C’est au XIXe siècle que la Bretagne devient une terre d’évangélisation pour pasteurs missionnaires venus d’Outre-manche. C’est ainsi par exemple que le pasteur baptiste gallois John Jenkins fonde la Mission évangélique à Trémel dans les années 1860, grâce notamment à l’appui de l’écrivain Guillaume Ricou. Le petit-fils de ce dernier, Guillaume Le Coat devient l’un des premiers pasteurs de la nouvelle communauté. Guillaume Le Quéré est quant à lui un neveu de ce pasteur, qui prêche la Bonne parole en vendant des bibles en breton à travers tout le Trégor. L’usage de la langue bretonne – qui passe notamment par la traduction de la Bible – est dès le départ une volonté de la communauté tréméloise. Il s’agit de pouvoir toucher l’ensemble de la population locale encore quasiment bretonnante. Au lieu-dit d’Uzel, la communauté s’agrandit dans les dernières décennies du XIXe siècle : orphelinat, école, hospice viennent compléter la petite chapelle initiale. Elle est active durant un siècle, jusqu’à la fermeture du foyer et de l’église en 1974.3

Thomas PERRONO

 

 

 

1 Sur les Juifs en Bretagne se rapporter à TOCZE, Claude, Les Juifs en Bretagne Ve-XVe siècle, Rennes, Presses universitaires de Rennes, 2006.

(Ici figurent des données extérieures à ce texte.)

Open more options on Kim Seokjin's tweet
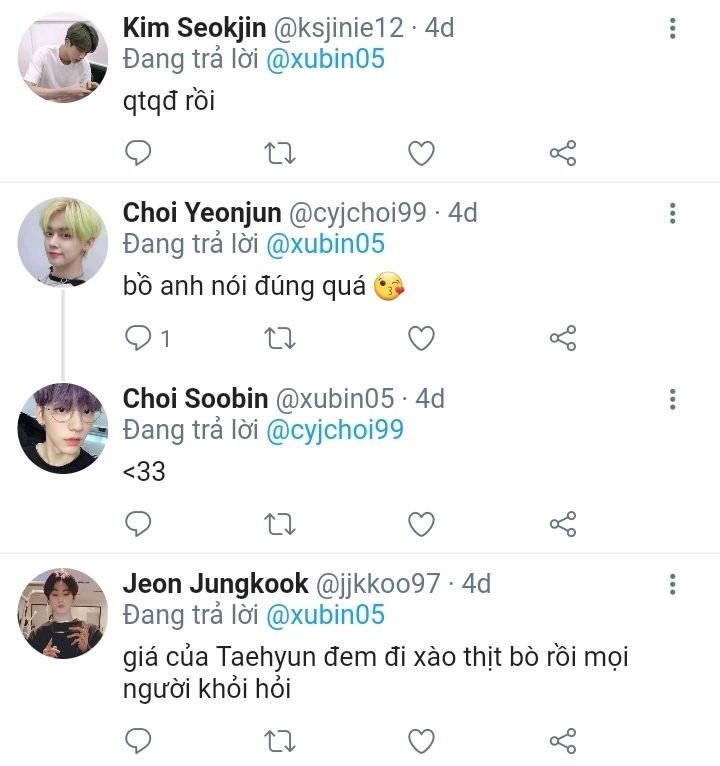[x=673, y=27]
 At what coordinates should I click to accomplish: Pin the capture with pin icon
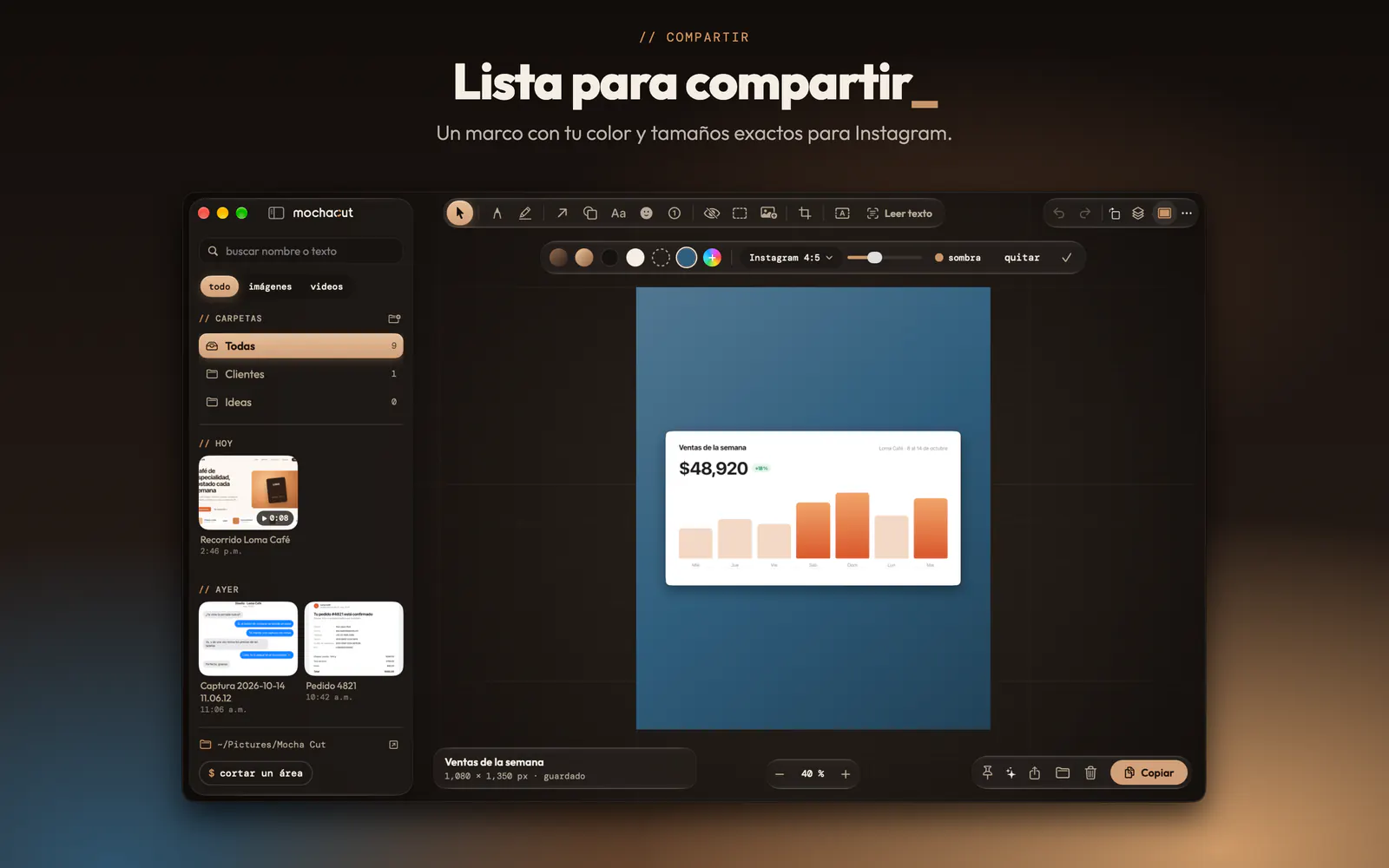click(987, 773)
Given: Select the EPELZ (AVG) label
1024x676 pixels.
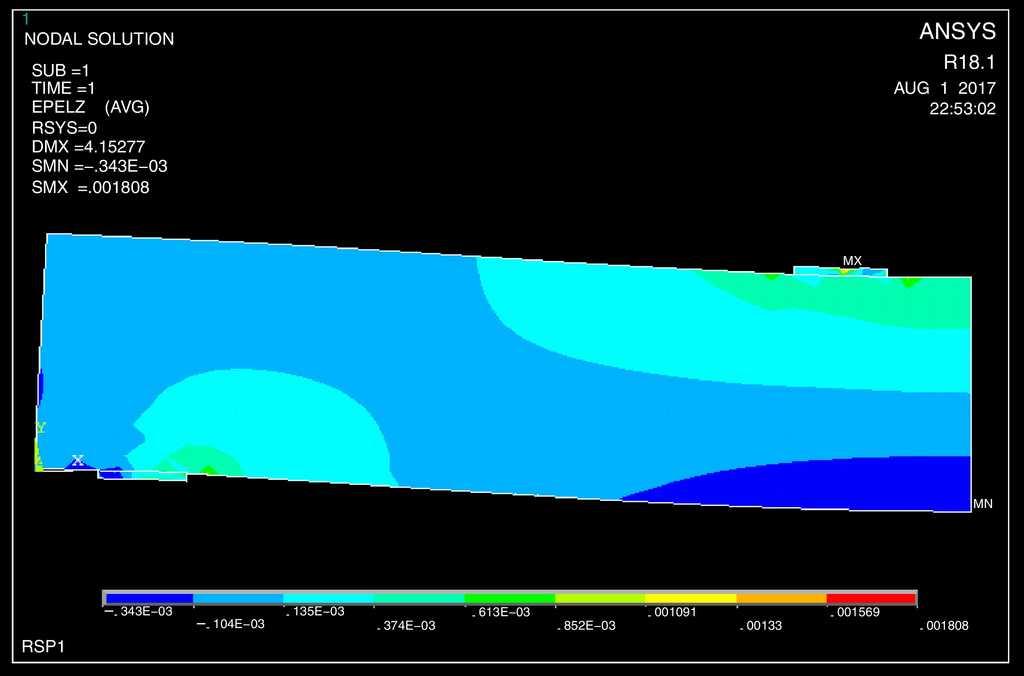Looking at the screenshot, I should (x=90, y=107).
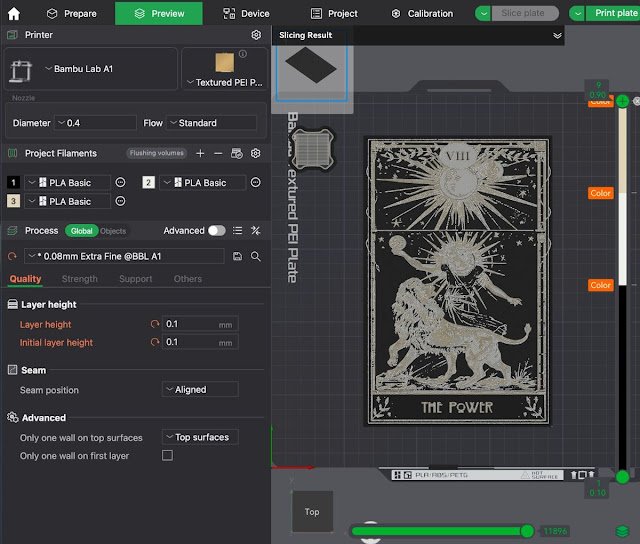The height and width of the screenshot is (544, 640).
Task: Remove a filament with the minus icon
Action: [x=218, y=153]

2 L’historien du protestantisme en Bretagne Jean-Yves Carluer revient en détails sur cette histoire sur son blog Protestants bretons.

3 Un mémoire de maîtrise existe sur cette communauté protestante de Trémel. Nous le signalons, sans avoir pu le consulter : FICHAU, Jean-Gabriel, Trémel, centre du protestantisme en Bretagne au 19e siècle, mémoire de maîtrise, dact., université Rennes 2, 1970.